Women from the twenties (like my mother and my aunt) were proud of having small feet (or, more precisely, of wearing small shoe sizes, which is not quite the same thing….) It’s interesting that in 1929 “smaller feet,” not “longer legs,” was the selling point for higher heels.
But, as The Vintage Traveler predicted, in most of these ads showing high heels, the heel height — even when described as “spike heels” — is two and a half inches.
Two and a half inch “spike heels.” Sears catalog, Fall 1929, page 67.
Purple heels from Sears, Fall catalog , 1929, page 63. Available in Antique Purple kid or black patent leather; as illustrated, the heels look high, but they are “2 1/2 inch covered spike heels.”
These pumps were available in black satin (for evening) or black patent leather. They have 2 1/2 inch “spike heels.” Notice the range of sizes.
The Savoy style was “an actual copy of a high priced model” — and these heels were only 2 inches high.
Ditto for The Parisian:
The Parisian shoe from Sears. Fall of 1929, p, 66. These are actually 2 inch heels.
The heels of these green shoes are just 1 3/4 inches high, but they don’t aspire to be “spike” heels. Sears, Fall of 1929, p. 64.
These surprisingly asymmetrical shoes have a delicate braided T strap which seems to un-braid on to the toe of the shoe. The 1928 article in Delineator remarked on the unusual asymmetrical style of a shoe by Perugia. These chic shoes also have a modest 2 1/2 inch spike heel.
And, to return to those youthful Whoopee Booties, they have a 1 and 3/4 inch “military” heel.
Whoopee Booties from Sears, 1929. They have 1 3/4 inch heels.

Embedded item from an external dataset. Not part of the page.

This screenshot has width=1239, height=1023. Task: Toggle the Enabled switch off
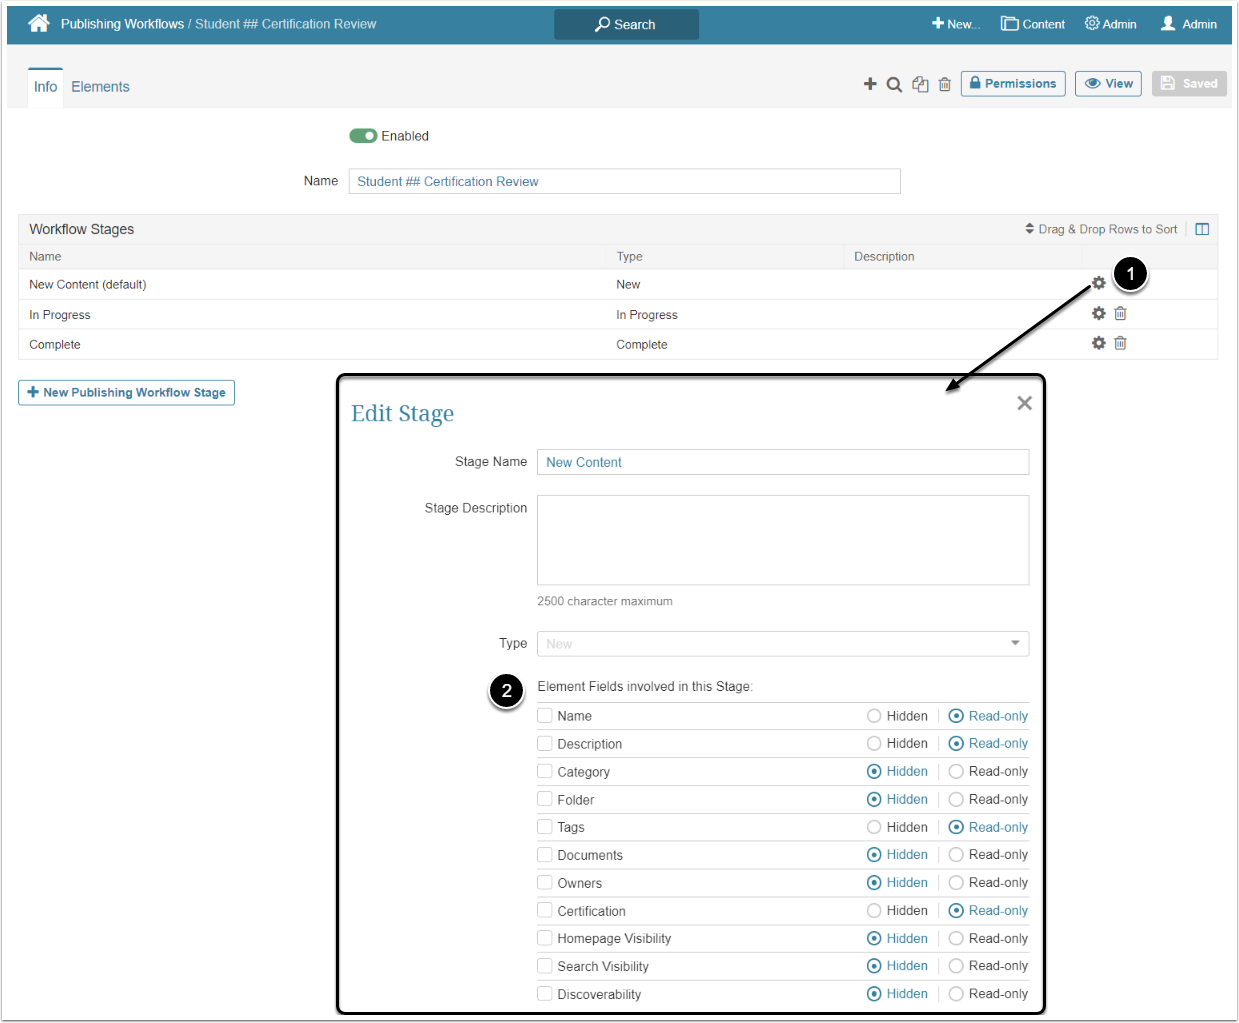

If you have any doubt what “whoopee” is …. There was a hit song about it in 1928:
Another sunny honeymoon,
For making whoopee.”
“The chorus sings, “Here comes the bride.”
Another victim is by her side.
He’s lost his reason cause it’s the season
For making whoopee.”
“Another year or maybe less
What’s this I hear?
Well, can’t you guess?
She feels neglected so he’s suspected
Of making whoopee.”
Detail: ad from Delineator, May 1929.
“She sits alone most every night.
He doesn’t phone or even write.
He says he’s busy.
But she says, “Is he?”
He’s making whoopee.”
The song ends in the divorce court, where the judge says,
“You better keep her.
You’ll find it’s cheaper
Than making whoopee.”
You can see Eddie Cantor perform his 1928 stage hit song, “Makin’ Whoopee” in this movie clip from the 1930 color (!) film musical Whoopee!
Co-produced by Florenz Ziegfeld (Jr.) and Samuel Goldwyn, this film is as close as I’ll ever get to seeing a Ziegfeld show — with musical numbers staged by Busby Berkeley. Set “out west,” the film quality is poor, the plot is silly, but the costumes are fabulous — if you can stand dozens of half-dressed women of European ancestry wearing enormous feather headdresses, and Eddie Cantor wearing blackface….(truly nauseating.) If you’re designing a revival of Will Rogers Follies, it’s a must-watch bit of research. Besides, tap-dancing cowboys!